Re: LeaseExpiredException while test data creation on ppc64le

Nishidha Panpaliya Tue, 08 Mar 2016 10:12:12 -0800

Hi Tim,

As you suggested, I disabled codegen and also generated core dump.


Core dump has pointed HashUtil::MurmurHash2_64 being problematic. Please
see attached log file.
(See attached file: hs_err_pid15697.log)

I tested this function individually in a small test app and it worked. May
be data given to it was simple enough for it to pass. But in case of
Impala, there is some issue with data/arguments passed to this function in
a particular case. Looks like this function is not called on machines where
SSE is supported, so on x86, you might not see this crash. Do you suspect
anything in this function or the functions calling this function? I'm still
debugging more into this.
If you have any clue, please point that to me so that I can try nail down
the issue on that direction.

Thanks,
Nishidha



From:   nishidha randad <[email protected]>
To:     Tim Armstrong <[email protected]>
Cc:     Nishidha Panpaliya/Austin/Contr/IBM@IBMUS, Sudarshan
            Jagadale/Austin/Contr/IBM@IBMUS,
            [email protected]
Date:   03/07/2016 10:35 PM
Subject:        Re: LeaseExpiredException while test data creation on ppc64le



Thanks a lot Tim! I did check some of the impalad*. Error, impalad*.info,
and other logs in cluster_logs/data_loading. Couple of observations-
1. Dependency on SSE3, error says exiting as hardware does not support
SSE3.
2. One error says to increase num_of_threads_per_disk (something related to
number of threads, not sure about exact variable name) while starting
impalad
3. A few log files say that bad_alloc


I'm analysing all these errors. I'll dig more into this tomorrow and update
you.
One more help I wanted from you is in predicting the amount of work I may
be left with and possible challenges ahead. It would be really great if you
could point that to me from the logs I had posted.

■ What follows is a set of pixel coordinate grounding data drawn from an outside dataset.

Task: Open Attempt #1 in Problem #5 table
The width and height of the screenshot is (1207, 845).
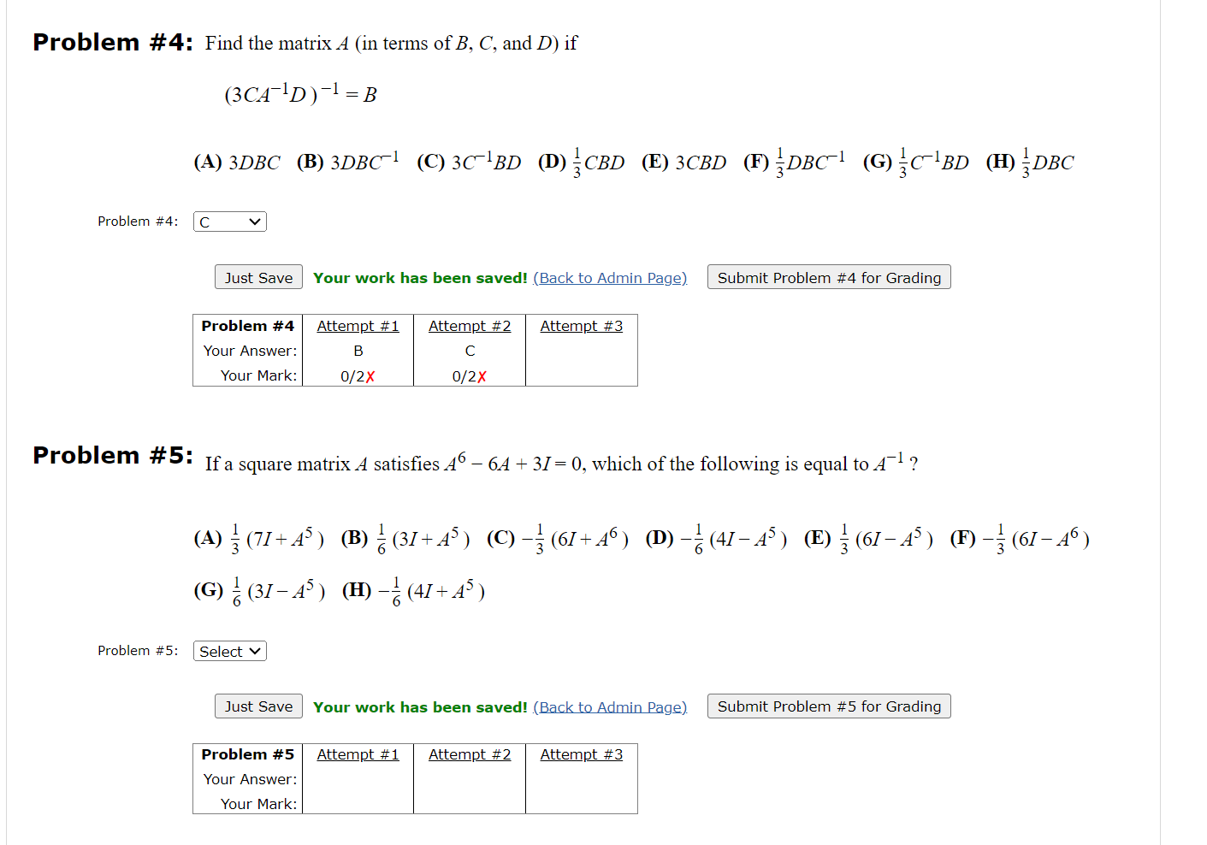Action: click(358, 753)
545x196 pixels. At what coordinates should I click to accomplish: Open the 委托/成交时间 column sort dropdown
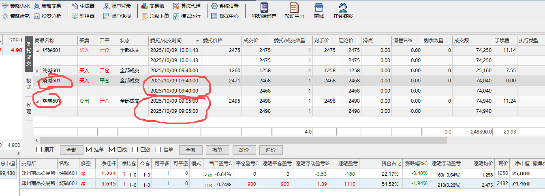point(197,41)
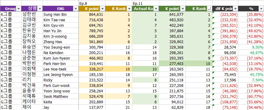Screen dimensions: 264x110
Task: Open the dif K point filter dropdown
Action: click(235, 9)
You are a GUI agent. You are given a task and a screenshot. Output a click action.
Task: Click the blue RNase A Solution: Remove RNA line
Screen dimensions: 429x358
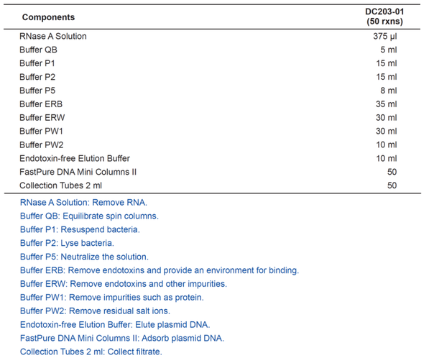click(83, 203)
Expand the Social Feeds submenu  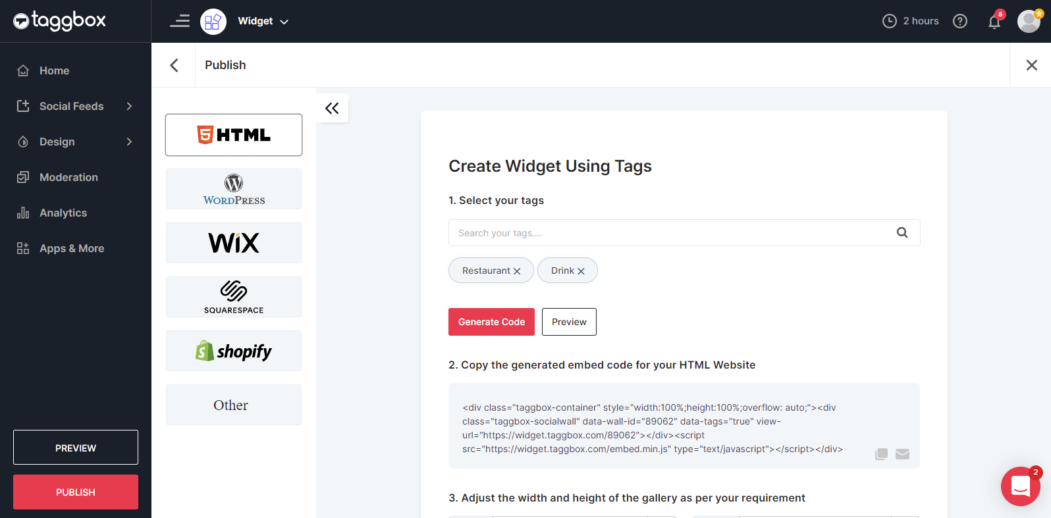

Also, about LLVM 3.7 fixes you did, I was wondering if you have completed
upgradation, since you have also started encountering crashes.


Thanks again!


Nishidha


On 7 Mar 2016 21:56, "Tim Armstrong" <[email protected]> wrote:
  Hi Nishidha,
    I started working on our next release cycle towards the end of last
  week, so I've been looking at LLVM 3.7 and have made a bit of progress
  getting it working on intel. We're trying to get it done working so we
  have plenty of chance to test it.

  RE the TTransportException error, that is often because of a crash.
  Usually to debug I would first look at the /tmp/impalad.ERROR
  and /tmp/impalad.INFO logs for the cause of the crash. The embedded JVM
  also generates hs_err_pid*.log files with a crash report that can
  sometimes be useful. If that doesn't reveal the cause, then I'd look to
  see if there is a core dump in the Impala directory (I normally run with
  "ulimit -c unlimited" set so that a crash will generate a core file).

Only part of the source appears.